영어 forum쪽에 영어로 문의하시면 native분들 답변 받으실 수 있을것으로 생각 됩니다.


----------



## CharlesLee

안녕하쇼?

1번과 2번은 일반 명사를 소유격으로 표현한 개념이고 3번과 4번은 영어 표현에서 많이 쓰는 a plus 명사 of 명사 구조일 뿐입니다.

3번과 4번은 a little of,  a sort of, a kind of, a bit of, a lot of 와 같습니다. 여기서 type은 kind와 같은 개념입니다.

He is, he are은 수일치 문법의 오류이고 소유격 문법은 위와 같은 예시는 특정 명사에는 3번과 4번으로 쓰는 구조의 vocabularies가

존재합니다.  3, 4번과 같은 유형이 오면 a of b를 a부터 해석하면 맞습니다. 1번과 2번은 b부터 해석해야 합니다.

그렇다면 소위 말하는 "전통 문법" "Traditional grammar"가 그러하니  저렇게 쓰는 3번과 4번을 알아놔야 영어를 표현할 때

1번과 2번 규칙을 쓰지 않게되는 것이죠. 보통 영어 구사자들 중에 문법 지적하는 사람은 대부분 Traditional grammarians 쪽입니다.

정말 전통적인가 그게? 그것도 아닌데요. 영문학이나 영어 고전 자료보면 알 수 있습니다.

전통 문법자들은 개인적으로 내 눈에는 한국어로 말하자면 강제 주입식 교육 받았다라는 늣김을 아주 많이 받습니다.

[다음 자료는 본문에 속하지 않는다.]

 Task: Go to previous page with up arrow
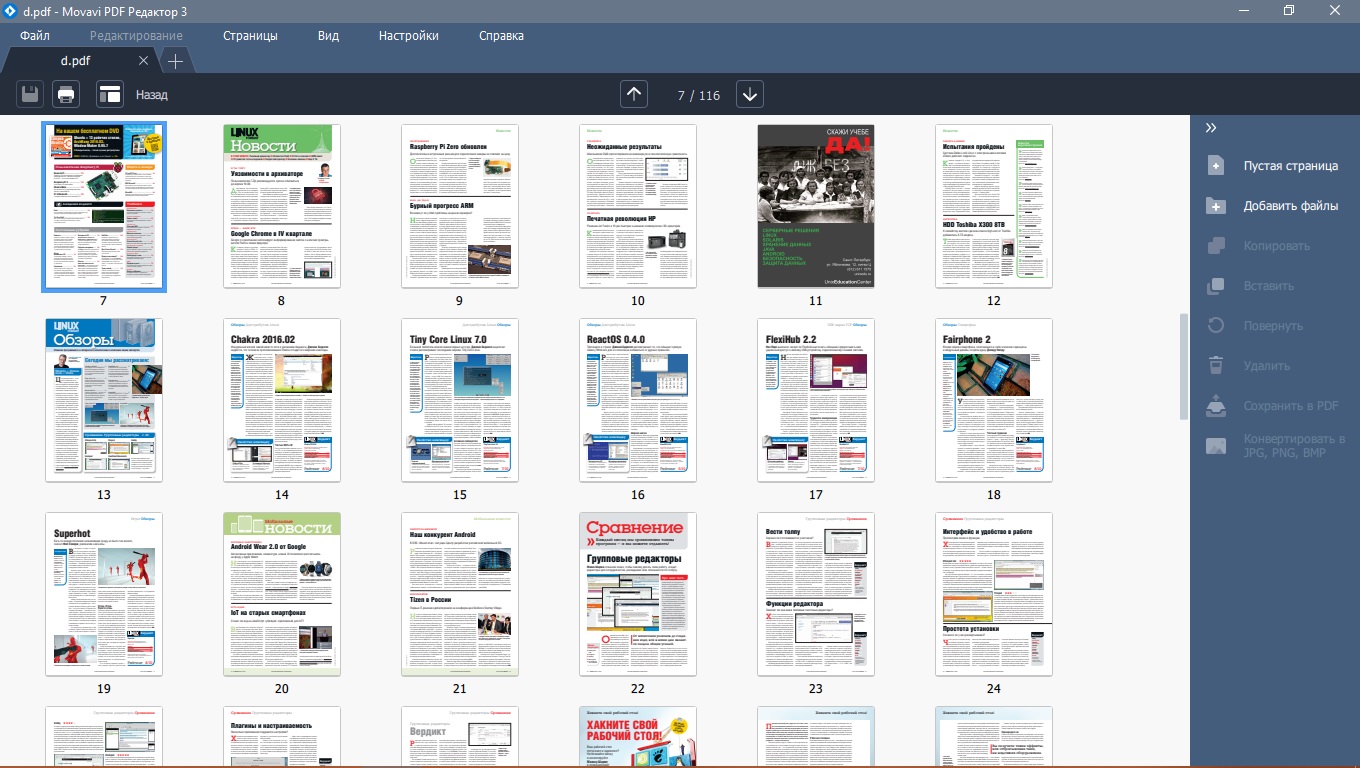pyautogui.click(x=634, y=94)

거기서 벗어나려면 엄청난 노력이 필요하죠. 즉, 질문자의 말대로 Traditional grammarians쪽이고 Native English speakers라면

당연히 그 고정관념을 고집하니깐 '듣기 불편하다'란 소리를 그대에게 할 겁니다.

이 규칙이 왜 이러한 지는 제가 알고 있지만 비밀임으로 여기서 설명할 수가 없습니다.

사담이지만 Noam Chonsky는 알아챘을 지도 모르겠지만... 그의 글을 읽어보니 그가 깨달음을 얻은 거 같아요...

*Examples of Generative Grammar*
As generative grammar is a "theory of competence," one way to test its validity is with what is called a _grammaticality judgment task_. This involves presenting a native speaker with a series of sentences and having them decide whether the sentences are grammatical (acceptable) or ungrammatical (unacceptable). For example:


The man is happy.
Happy man is the.

A native speaker would judge the first sentence to be acceptable and the second to be unacceptable. From this, we can make certain assumptions about the rules governing how parts of speech should be ordered in English sentences. For instance, a "to be" verb linking a noun and an adjective must follow the noun and precede the adjective.

한국인이면 2번째 문장은 내가 가르치면 한국인들 전부 똑똑해질텐데...

*영어 기사 글대로 그들은 그들이 정해놓은 규칙안에서 unacceptable 즉, 불편하게 받아들일 것입니다.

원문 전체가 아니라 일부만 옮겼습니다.